It's official: Mark Pincus is stepping aside as CEO of Zynga. It's hardly surprising: Founders rarely make good public-company CEOs.
Mark Pincus has left the building.
Well, sort of. In a statement issued earlier today, Pincus, the founder and CEO of Zynga, the troubled gaming start-up that's been struggling to maintain its relevance ever since its IPO in December 2011, announced he's fired himself, and hired another industry veteran--Don Mattrick, a former head of Microsoft's Xbox division--as his replacement.
"As I reflect on the past six years, I realize that I’ve had the greatest impact working as an entrepreneur with product teams, developing games that could entertain and connect millions," Pincus wrote.
"I've always said to Bing and our Board that if I could find someone who could do a better job as our CEO I'd do all I could to recruit and bring that person in. I'm confident that Don is that leader."
He adds, "Going forward I'll continue in my role as Chairman and Chief Product Officer."
It's a rosy spin on a likely turbulent departure. Zynga has taken a beating in the press over the last couple of years, mostly over rampant employee turnover and complaints about the company's culture. Suffice it to say the company has a bad rap in the Valley.
But despite what the critics will say about Pincus himself amidst his departure, I empathize with the guy: Founders don't always make the best corporate CEOs of publicly-held companies. In fact, they very rarely do.
Consider the research from Noam Wasserman, a Harvard Business School professor, who has been studying founder-CEO succession for over a decade. Back in 2003, Wasserman published a fascinating report that detailed the succession histories of founders of 202 Internet companies. The paper, titled "Founder-CEO Succession and the Paradox of Entrepreneurial Success," brilliantly details how and why start-up founders tend to find it so difficult to stay CEO as the company grows and becomes more successful.
Of course, not all founders get fired by their board (or decide to fire themselves)--but it's more common than you might think.
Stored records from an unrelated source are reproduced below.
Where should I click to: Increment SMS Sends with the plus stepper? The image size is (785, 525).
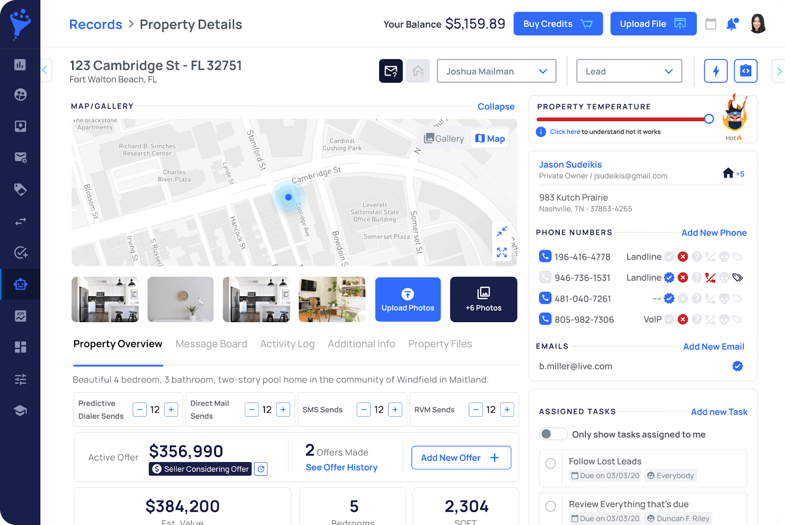(x=395, y=409)
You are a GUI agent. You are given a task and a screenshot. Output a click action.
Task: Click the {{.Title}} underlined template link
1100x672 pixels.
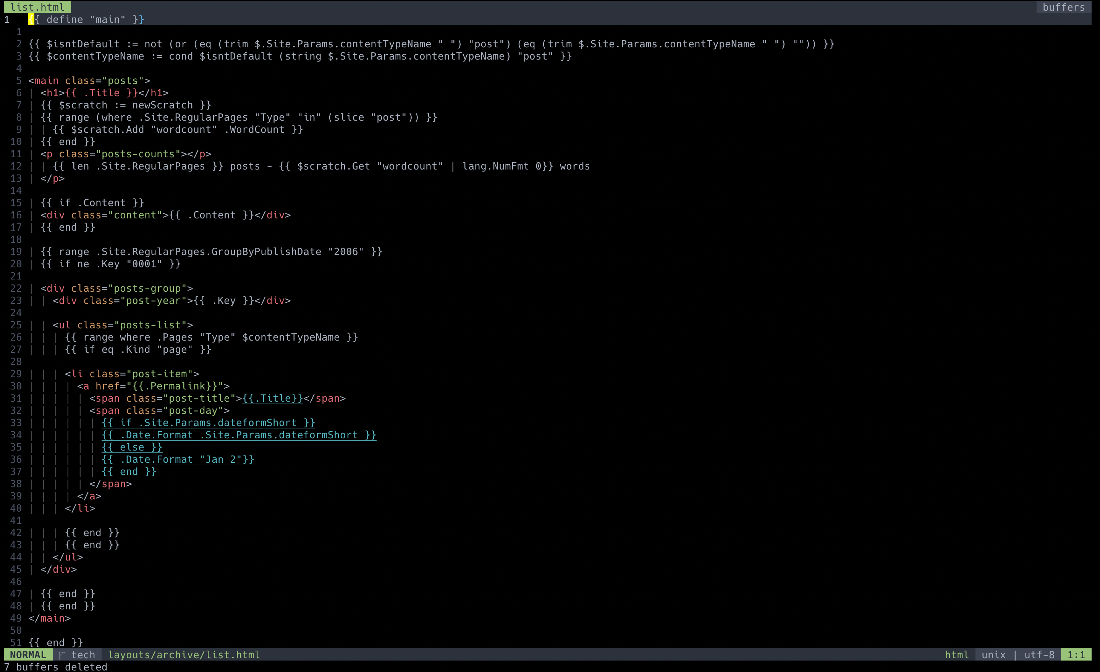click(x=272, y=398)
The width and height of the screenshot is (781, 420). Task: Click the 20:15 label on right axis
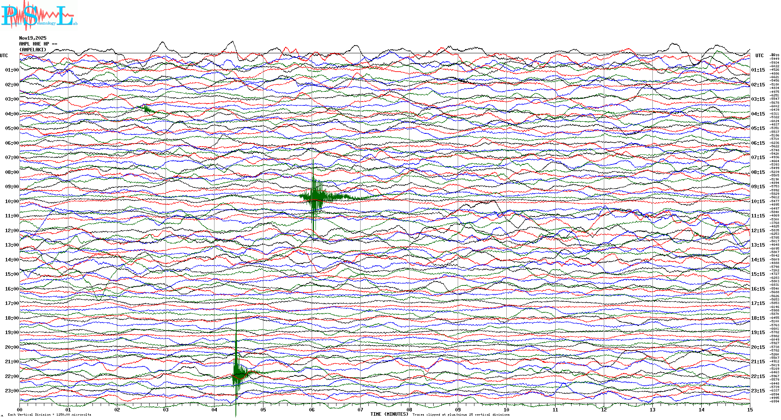coord(758,347)
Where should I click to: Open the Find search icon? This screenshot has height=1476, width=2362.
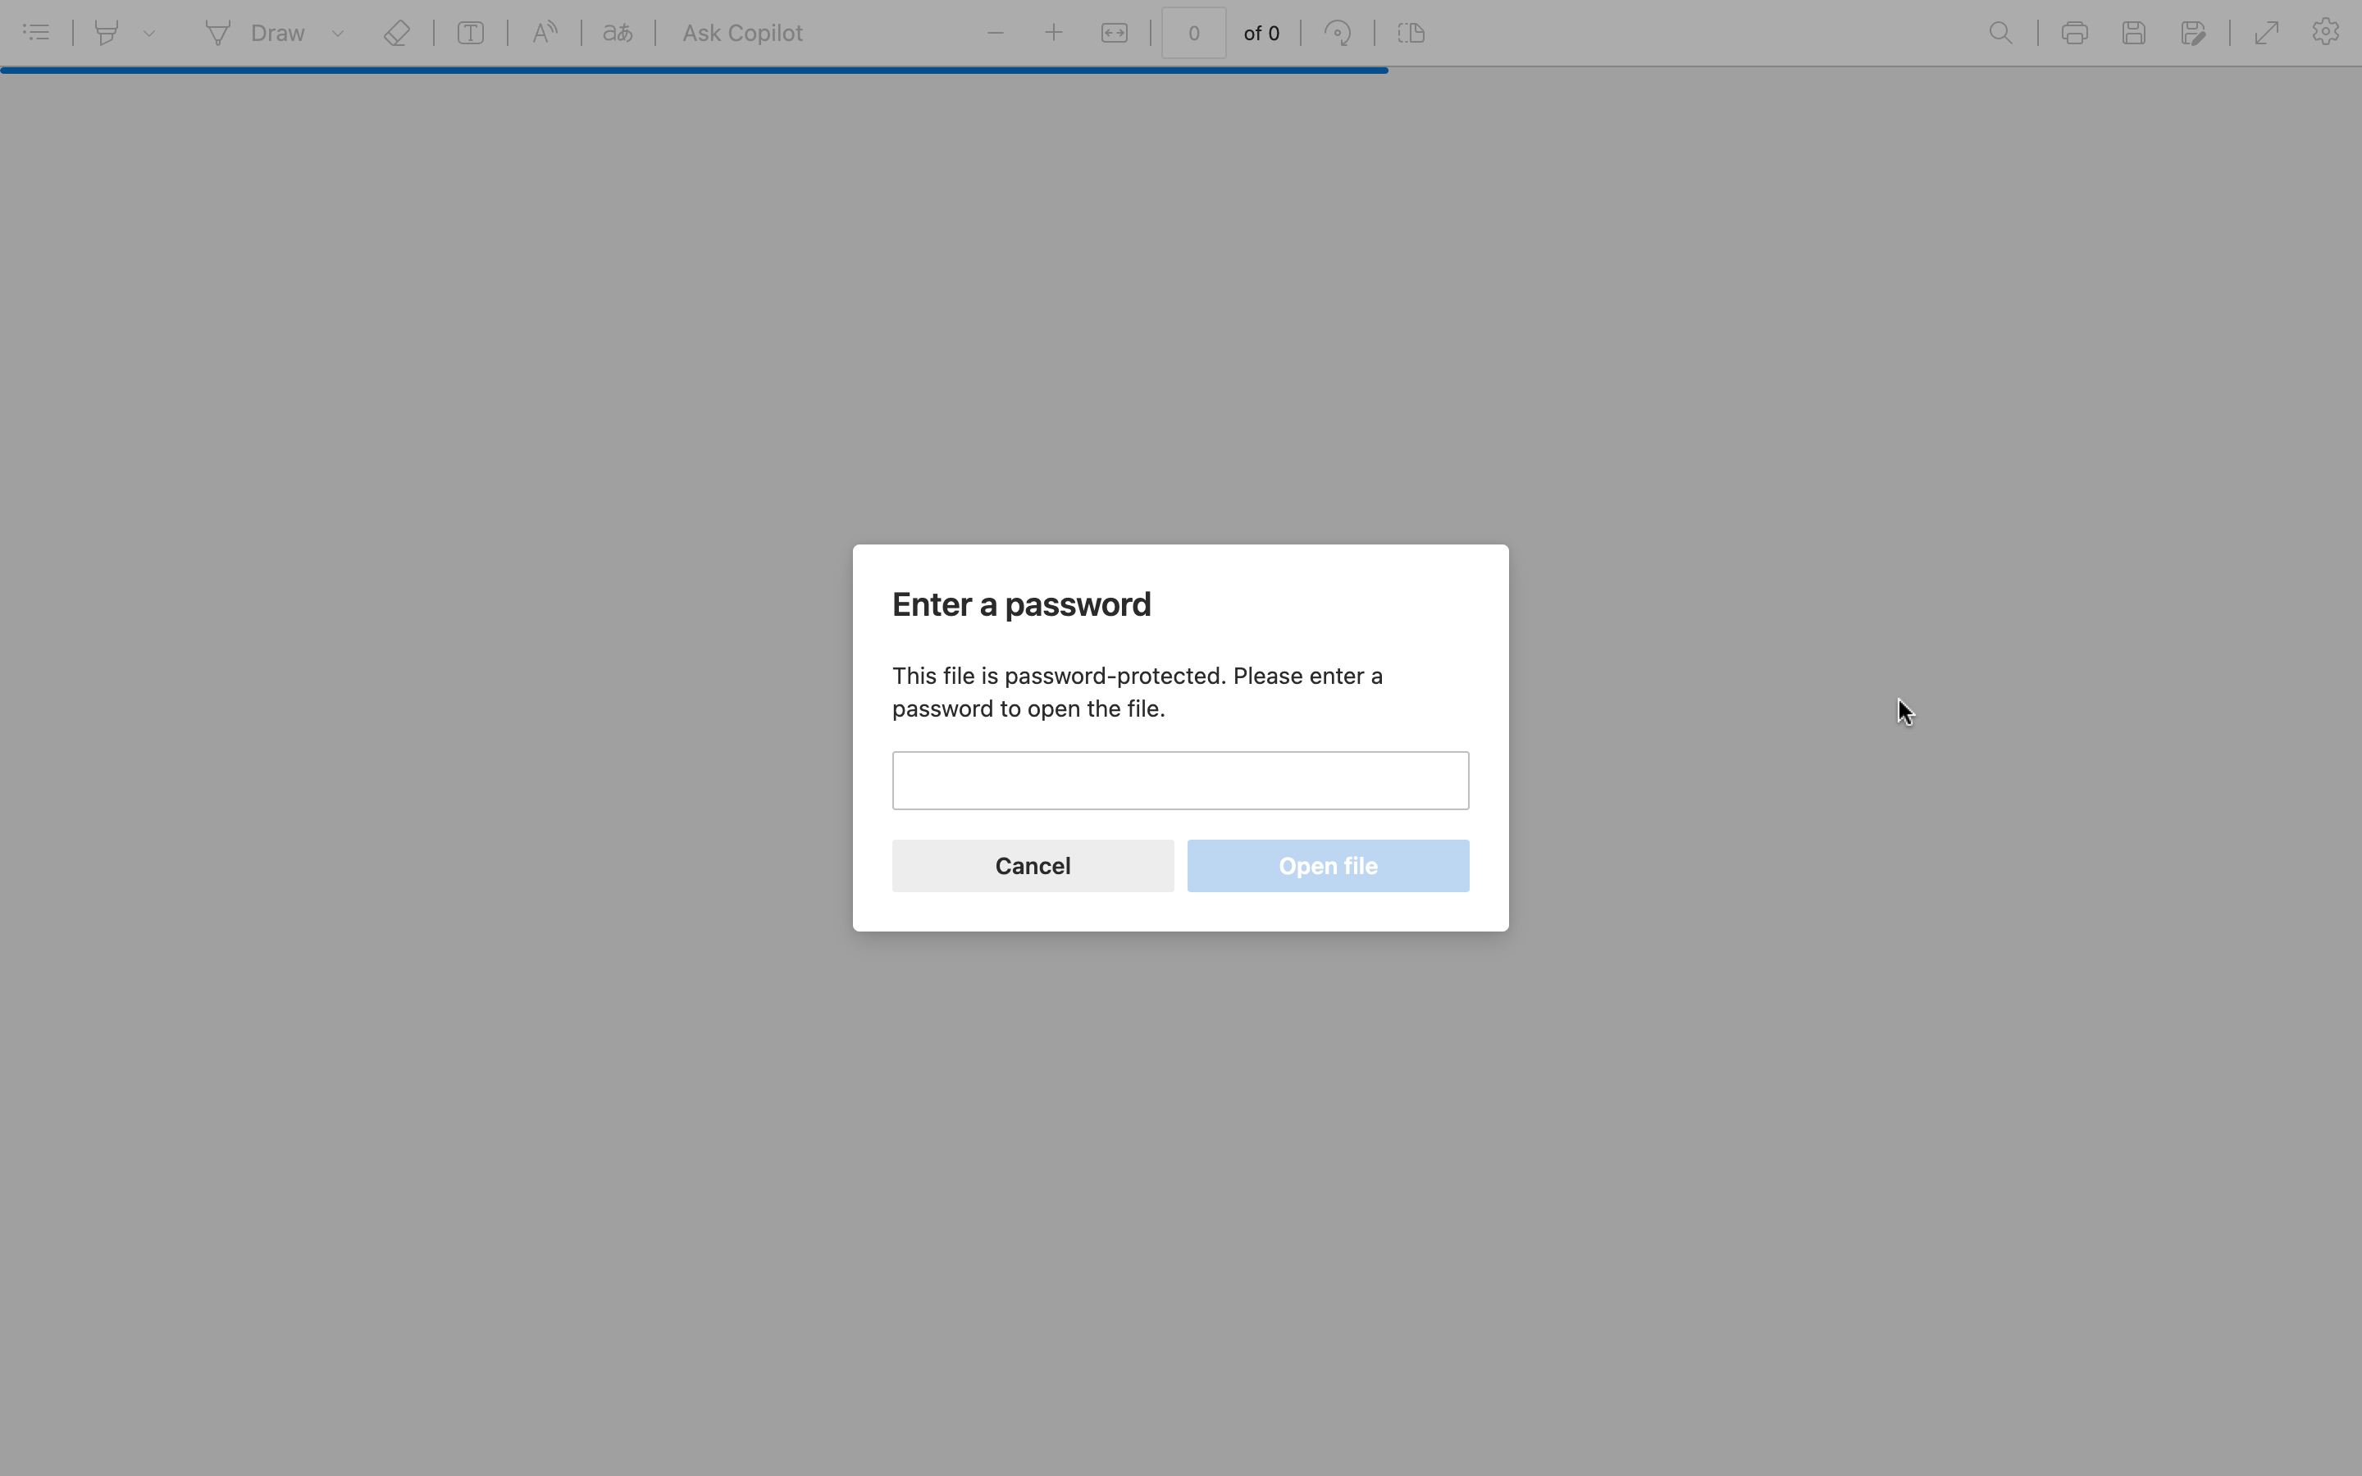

Early on, Founder-CEOs who are adept at solving such challenges are often able to attract high-quality technical people, to manage the product development process well, and to help their organizations succeed at developing the product efﬁciently. However, once the initial product has been developed, the CEO's job broadens and gets much more complex, for he or she has to begin selling the product to customers, building an organization to support the product, and creating a marketing team.
This dramatic change in the contingencies faced by the ﬁrm often results in a mismatch between the skills of the technically adept Founder-CEE--whose skills were the key to success until now--and the new needs of the organization. The fact that the rate of succession increases immediately after the completion of product development suggests that company owners proactively assess the quality of this skills-contingencies ﬁt and make CEO changes before a mismatch would cause problems.
Of the last 100 consumer Internet IPOs since 1996, only about 20 percent of the company founders remain as the company's sole CEO. Clearly, leaders like Jeff Bezos, Mark Zuckerberg, and Jeremy Stoppelman are the outliers--which is probably why they get so much media attention. But that media attention can create a false echo chamber that might lead you to believe that "most" founders are able to lead a publicly-held company. That's just not the case. Mark Pincus, quite frankly, is the more common example.
The lesson here for founders is important. As Wasserman puts it:
A founder's early passion, confidence, and attachment to a vision are often the magical ingredients that fuel the launch of a startup rocket ship. Visionary founders are usually the most central, irreplaceable players in a startup. Seen as the guardians of the corporate culture and the ones with deep ties to early employees and customers, such founders enjoy being the generals leading the troops.
However, these early strengths can become Achilles' heels if a founder is not aware of the downsides of passion and attachment. The downsides include things that the founder can’t do and things that the founder won’t do. On the "can't" side, founders fail to realize that success breeds a new class of challenges; challenges that require skills they do not have, such as scaling a larger organization or managing functions in which they haven’t worked. On the "won't" side, they stick with their initial ideas for too long, ignoring clear signals that it is time to pivot. They stick with their early employees and executives, even when those people are not up to the new challenges and demands.
When news circulated on Monday that Pincus would be leaving the company, Zynga's stock price jumped about 10 percent, which makes you wonder: What if Pincus had removed himself even earlier? Would Zynga be in such doldrums?